Ou seja, um dos custos da monopolização das atenções no combate à corrupção está vinculado ao reducionismo/simplificação de um processo complexo (como a retomada do crescimento e o processo de desenvolvimento em geral), que envolve diversas variáveis (investimento/poupança, educação, abertura ao exterior, etc.) em prol de uma dimensão que, não obstante a sua significância ética/moral, dificilmente possa ser identificada como a  condição  que permita transmudar os obstáculos que o Brasil enfrenta hoje para retomar uma senda de progresso econômico e social.

Contudo, abordar de forma mais rigorosa esse tema não é simples pela própria essência do objeto, fato que justifica o descolamento entre a produção acadêmica na área e sua utilização no debate público. Nos próximos parágrafos vamos detalhar várias dessas complexidades, e mesmo perplexidades, que nos depara o tema mesmo quando abordado a partir do olhar pretensamente rigoroso do modelo econômico corriqueiro. 

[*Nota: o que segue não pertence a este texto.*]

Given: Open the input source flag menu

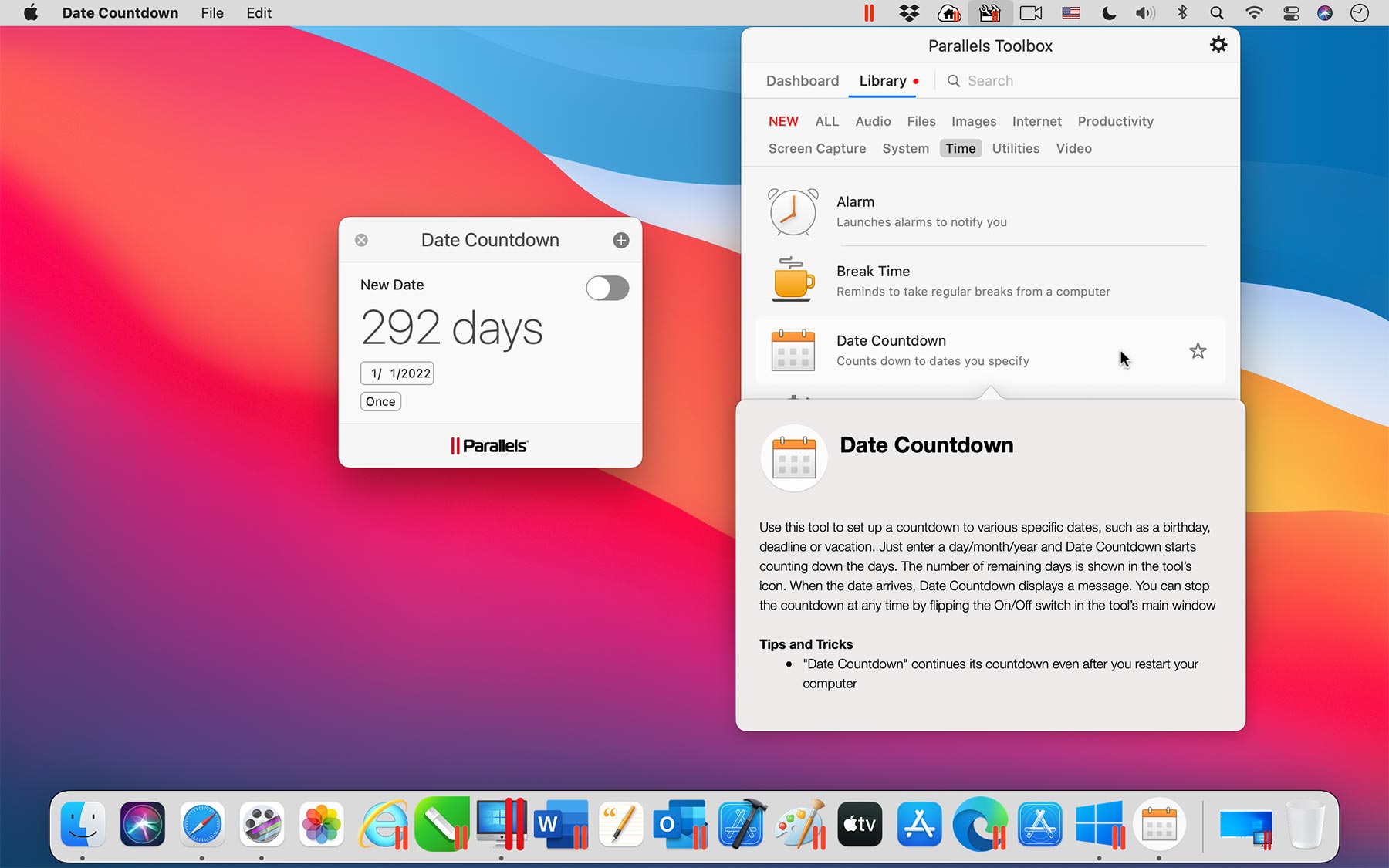Looking at the screenshot, I should point(1070,12).
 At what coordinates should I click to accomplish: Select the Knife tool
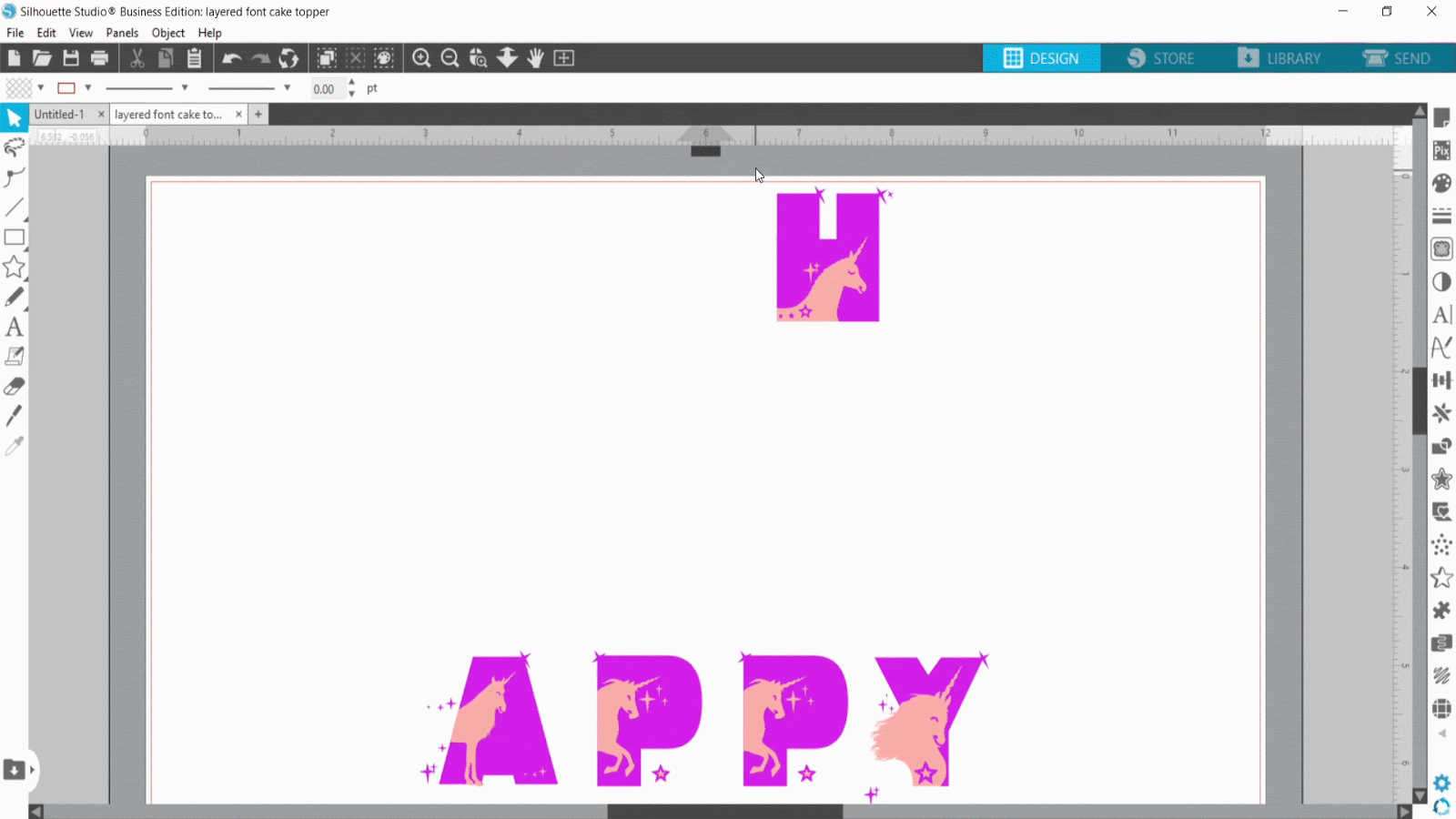click(x=15, y=416)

Um pré-requisito elementar para iniciar qualquer reflexão consiste em definir o objeto.  Em outros termos, de que estamos falando quando estamos debatendo a “corrupção”?  Essa definição e os corolários que dela se deduzem não são triviais.  Por exemplo, Jain (2001) afirma que: “Although it is difficult to agree with a precise definition there is consensus that corruption refers to acts in which the power of public office is used for personal gains in a manner that contravenes the rules of the game”. Treisman (2000) define a corrupção como “the misuse of public office for private gain”.  Esta definição, que parece ir ao encontro do zeitgeist hoje no Brasil, tem profundos corolários, uma vez que assume que a corrupção é monopólio do setor público, de seus funcionários ou da interação destes com o setor privado.  Não existiria corrupção na interação entre agentes do próprio setor privado.  Nas palavras de Gary Becker: “To Root Out Corruption, Boot Out Big Government”.  Nesta perspectiva, uma das alternativas para reduzir a corrupção seria ampliar os espaços mercantis, nos quais deveriam prevalecer as condições mais próximas à livre concorrência. Em recentes pleitos eleitorais no Brasil, foi utilizada um consigna segundo a qual, se a Petrobrás tivesse sido privatizada, não existiria o denominado Petrolão.  Ainda que os que fantasiaram com essa frase não soubessem, eles eram tributários de Gary Becker.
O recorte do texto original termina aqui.